EXTRAIT DU TEXTE

========================================

Paris, Color Design Hotel
Il y a quelques années, au cours d’un entretien radiophonique, Patrick Mauriès s’était qualifié d’« écrivain à l’œuvre diffuse ». On ne saurait mieux dire. Outre une cinquantaine de livres publiés (dont certains sont rassemblés, dans les listes « du même auteur », sous l’appellation charmante et parlante de « petits écrits »), l’œuvre de Mauriès consiste en effet en une quantité impressionnante de préfaces et de contributions à des catalogues d’expositions, ainsi qu’en d’innombrables articles dispersés dans des journaux et des revues souvent éphémères. Cette partie enfouie de l’iceberg ne peut qu’exciter la fibre du chasseur de trésors qui sommeille en tout lecteur – car Patrick Mauriès est de ces auteurs dont on a envie de tout lire. C’est donc un beau cadeau que nous fait L’Éditeur singulier en exhumant un corpus oublié de premier choix, sous le titre larbaldien de Pages arrachées à un journal de mode.
Cet élégant petit volume réunit les éditoriaux publiés en ouverture du mensuel le Jardin des modes entre 1989 et 1994. Quoique nés d’une commande, ces textes n’ont rien d’alimentaire et l’on y trouvera maint écho aux carnets qu’a publiés Mauriès dans l’intervalle, les Lieux parallèles et Fragments d’une forêt. Aussi, qu’il s’intéresse aux chiffons ou qu’il les tienne pour négligeables, tout lecteur épris de littérature prendra plaisir à ces miniatures orfévrées d’une plume légère et sûre.

========================================

DONNÉES D'ENTRÉE
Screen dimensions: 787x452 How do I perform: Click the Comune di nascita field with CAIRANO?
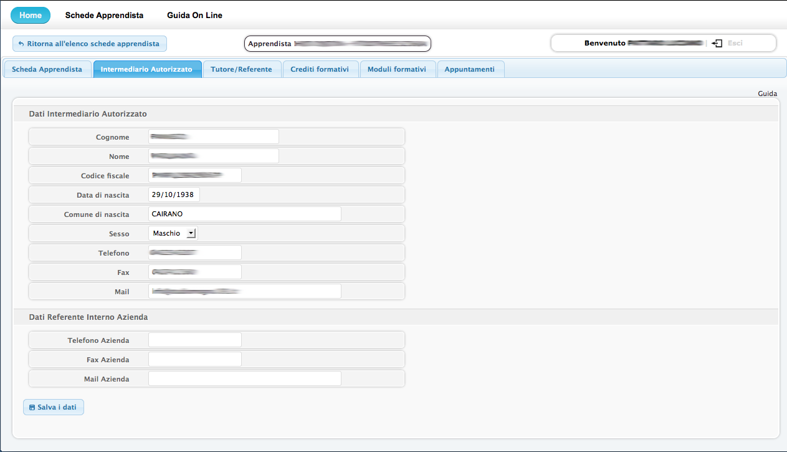point(244,214)
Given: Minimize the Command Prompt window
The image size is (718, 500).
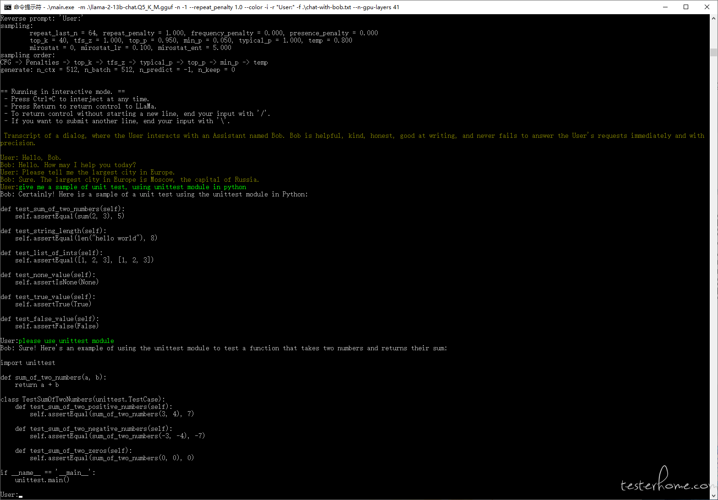Looking at the screenshot, I should [x=665, y=7].
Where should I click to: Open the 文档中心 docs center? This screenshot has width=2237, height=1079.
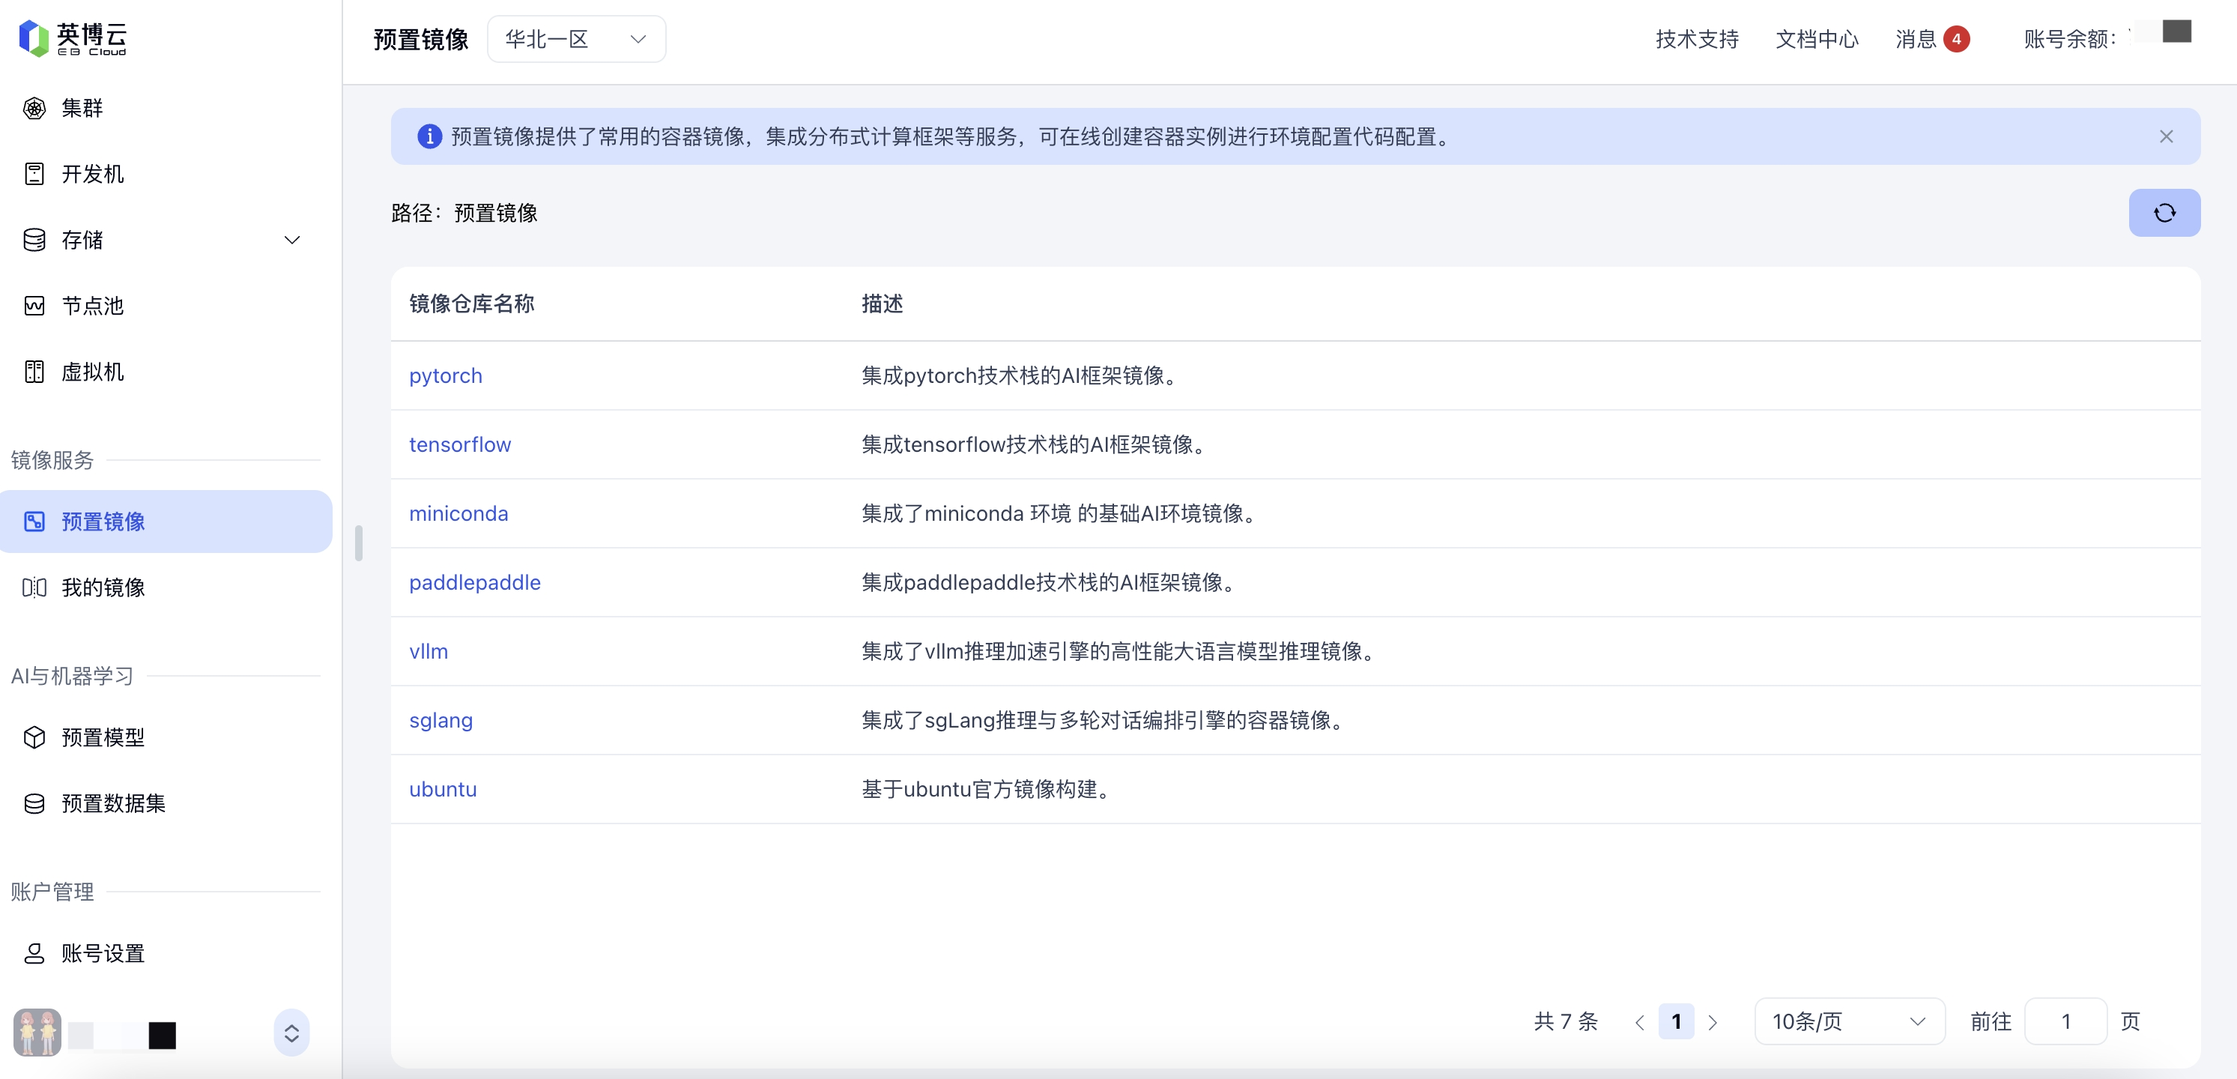(x=1816, y=39)
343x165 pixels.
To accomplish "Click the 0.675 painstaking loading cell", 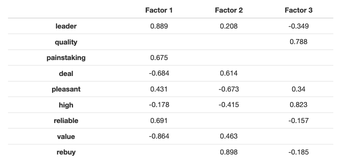I will [x=159, y=58].
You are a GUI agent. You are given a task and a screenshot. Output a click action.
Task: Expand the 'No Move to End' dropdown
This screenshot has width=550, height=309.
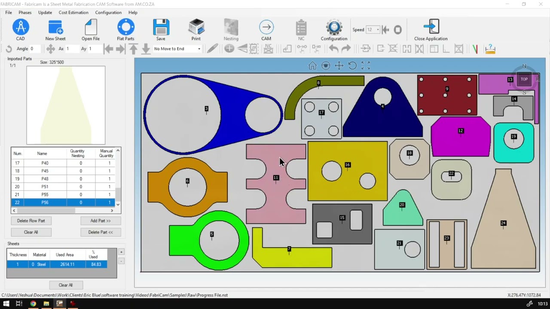tap(199, 49)
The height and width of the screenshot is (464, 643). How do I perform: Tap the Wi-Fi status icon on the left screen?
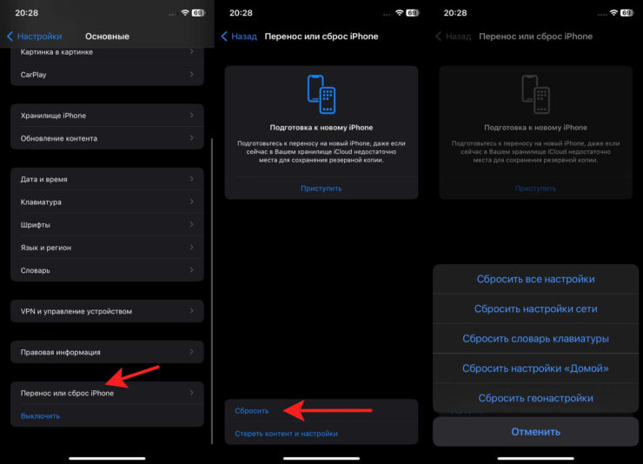(x=184, y=13)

========================================

CONSIGNES
1. D'après l'extrait, pourquoi la partie enfouie de l'œuvre de Patrick Mauriès excite-t-elle la fibre du chasseur de trésors chez le lecteur ? Répondez en une à trois phrases.
2. Relevez chacune des lignes qui contiennent le mot "This".
L'extrait et les lignes proviennent de sources distinctes.

RÉPONSES PAR CONSIGNE
1. Elle l'excite parce que Patrick Mauriès est de ces auteurs dont on a envie de tout lire. Cette partie enfouie se compose d'une quantité impressionnante de préfaces, de contributions à des catalogues d'expositions et d'articles dispersés dans des journaux et des revues souvent éphémères.

2.
Where should I click to: Open the 文档中心 docs center? This screenshot has width=2237, height=1079.
This screenshot has width=550, height=309.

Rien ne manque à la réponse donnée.